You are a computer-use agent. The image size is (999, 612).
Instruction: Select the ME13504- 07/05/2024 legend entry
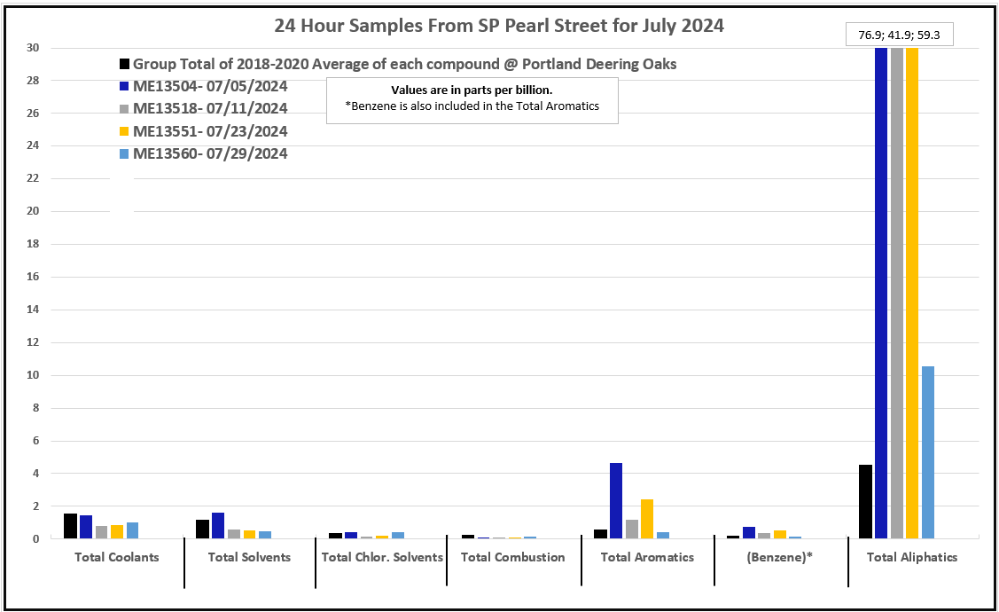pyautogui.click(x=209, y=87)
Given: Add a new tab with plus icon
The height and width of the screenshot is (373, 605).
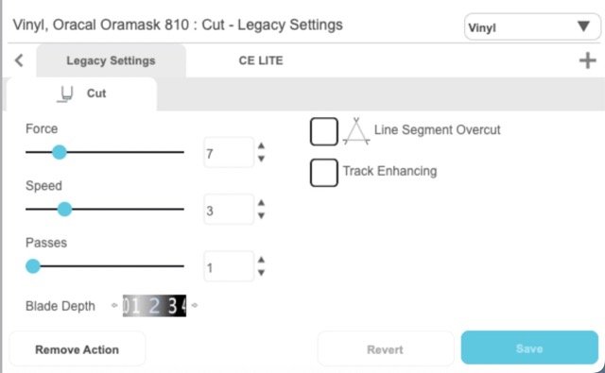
-.-.-
# Directions for this task
Starting at the line that contains "Given: Add a new tab with plus icon", retype every line through the end of the material exactly as written, including both end lines but no pictures.

# Answer space
Given: Add a new tab with plus icon
The height and width of the screenshot is (373, 605).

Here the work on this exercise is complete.